[[ DATA TO EXAMINE open ]]

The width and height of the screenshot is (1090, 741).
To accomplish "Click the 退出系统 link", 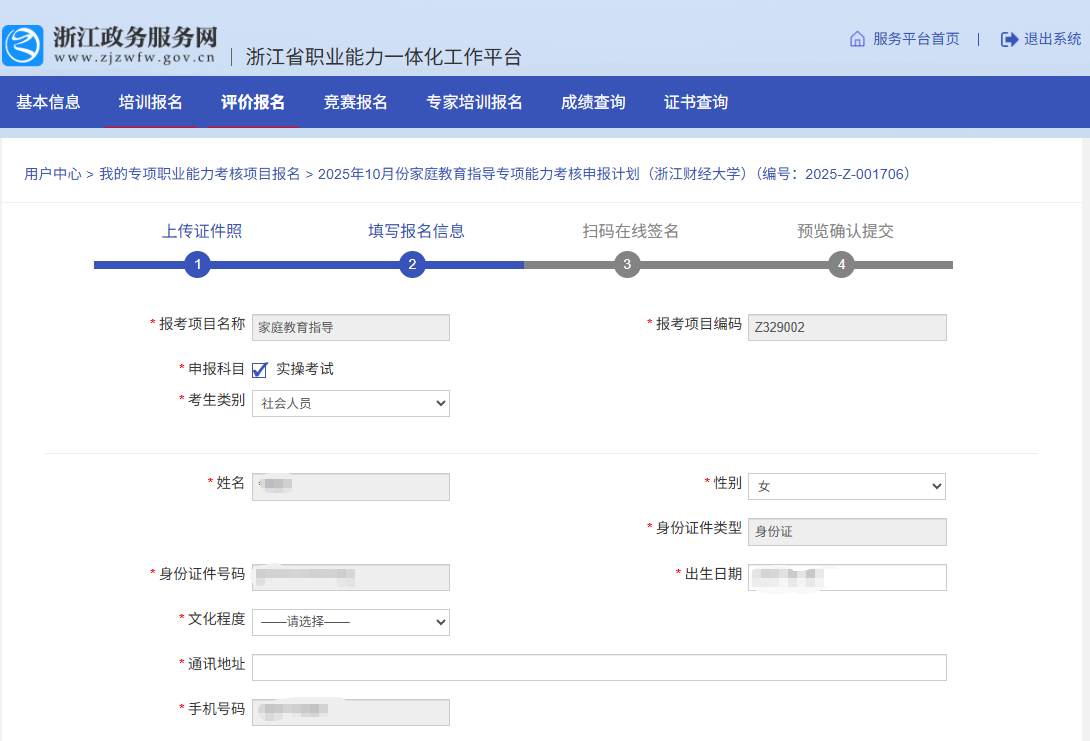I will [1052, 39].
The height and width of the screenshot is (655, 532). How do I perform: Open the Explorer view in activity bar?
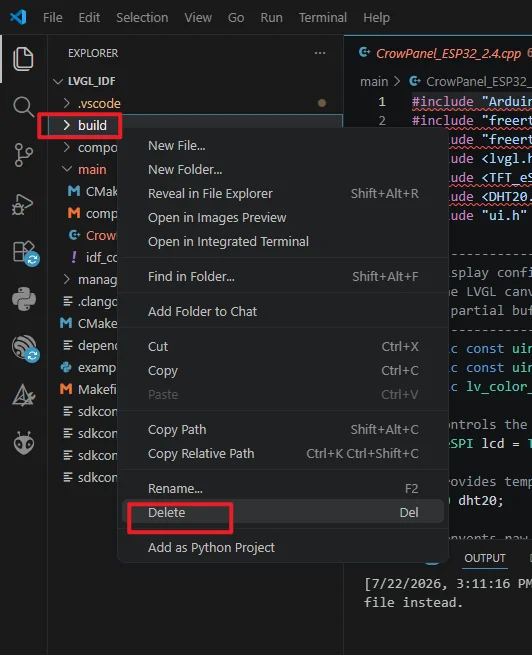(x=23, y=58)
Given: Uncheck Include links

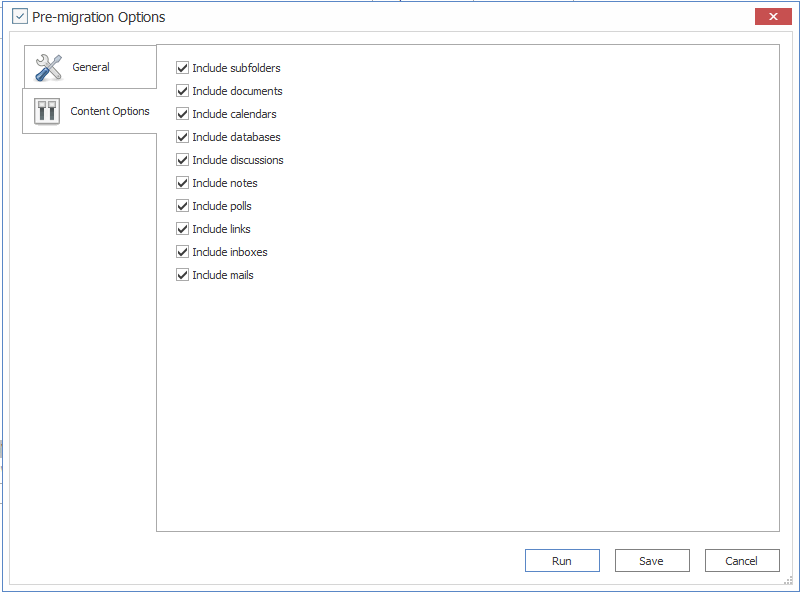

[[ DATA TO EXAMINE closed ]]
[[ DATA TO EXAMINE open ]]

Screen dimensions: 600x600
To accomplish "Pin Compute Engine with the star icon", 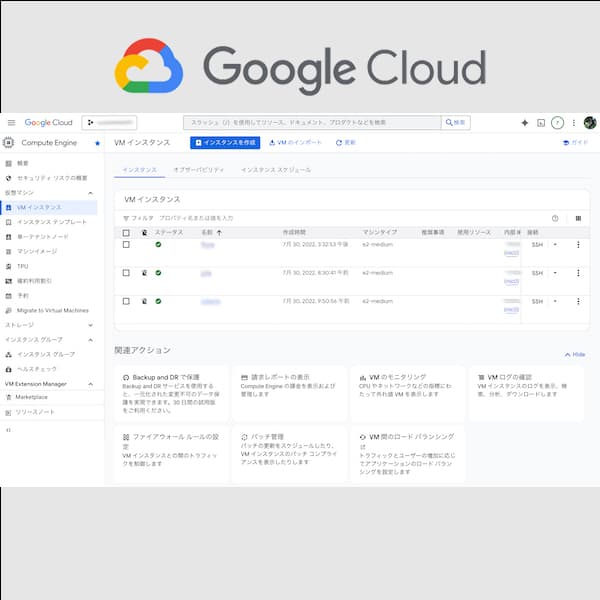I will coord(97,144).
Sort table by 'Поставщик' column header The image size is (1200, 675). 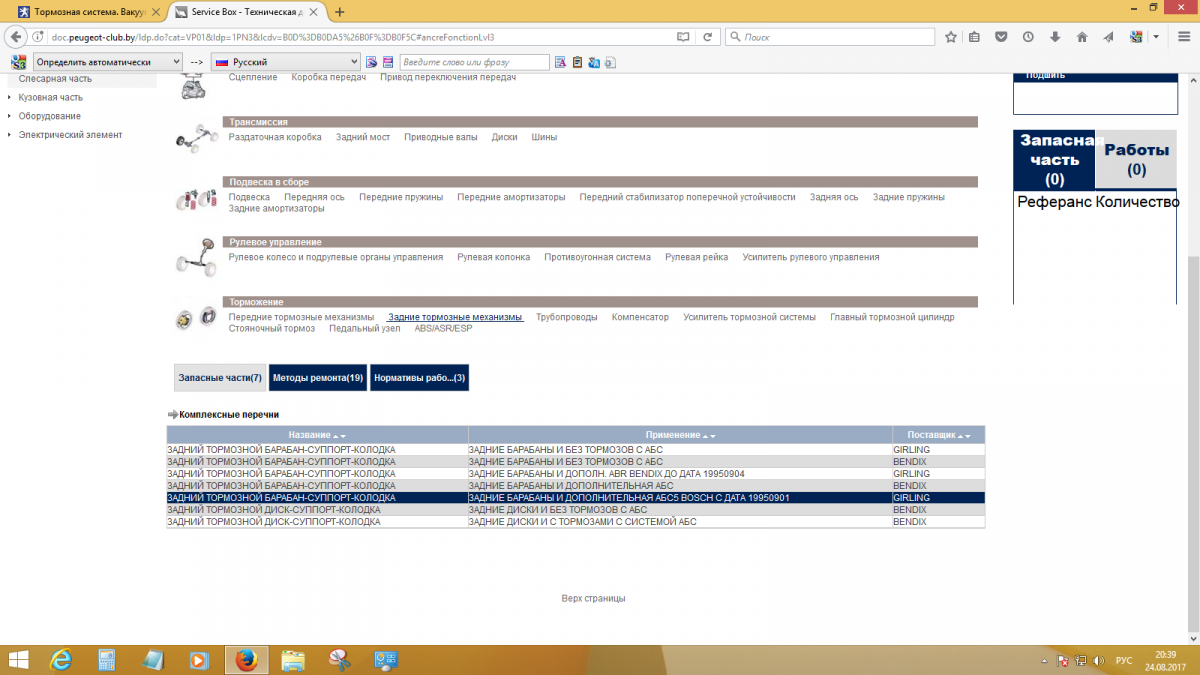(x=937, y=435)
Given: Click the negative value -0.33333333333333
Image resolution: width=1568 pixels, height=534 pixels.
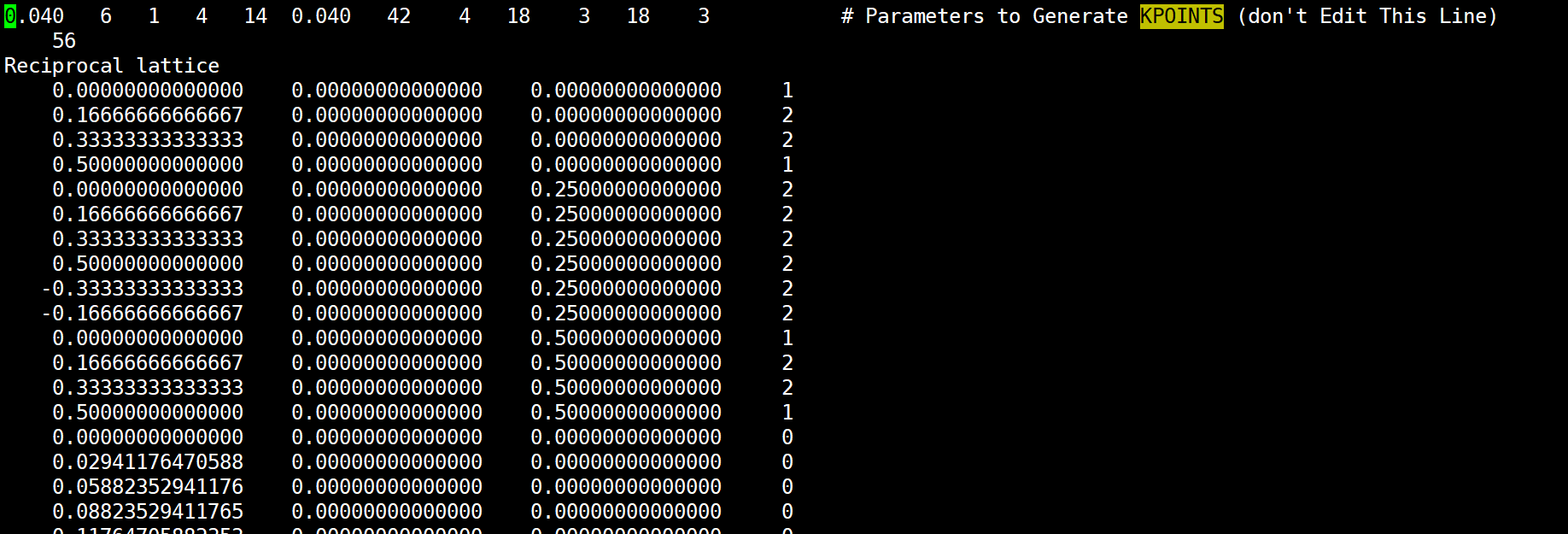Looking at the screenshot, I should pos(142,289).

[[ DATA TO EXAMINE closed ]]

**TASK ITEM:** Reproduce the entries exactly, from the line with "The height and" to the line with "Given: Uncheck Include links", both lines included, keeping no pictures.

**TASK OUTPUT:**
The height and width of the screenshot is (655, 532). How do I perform: Open the Explorer view in activity bar?
(x=23, y=58)
Given: Uncheck Include links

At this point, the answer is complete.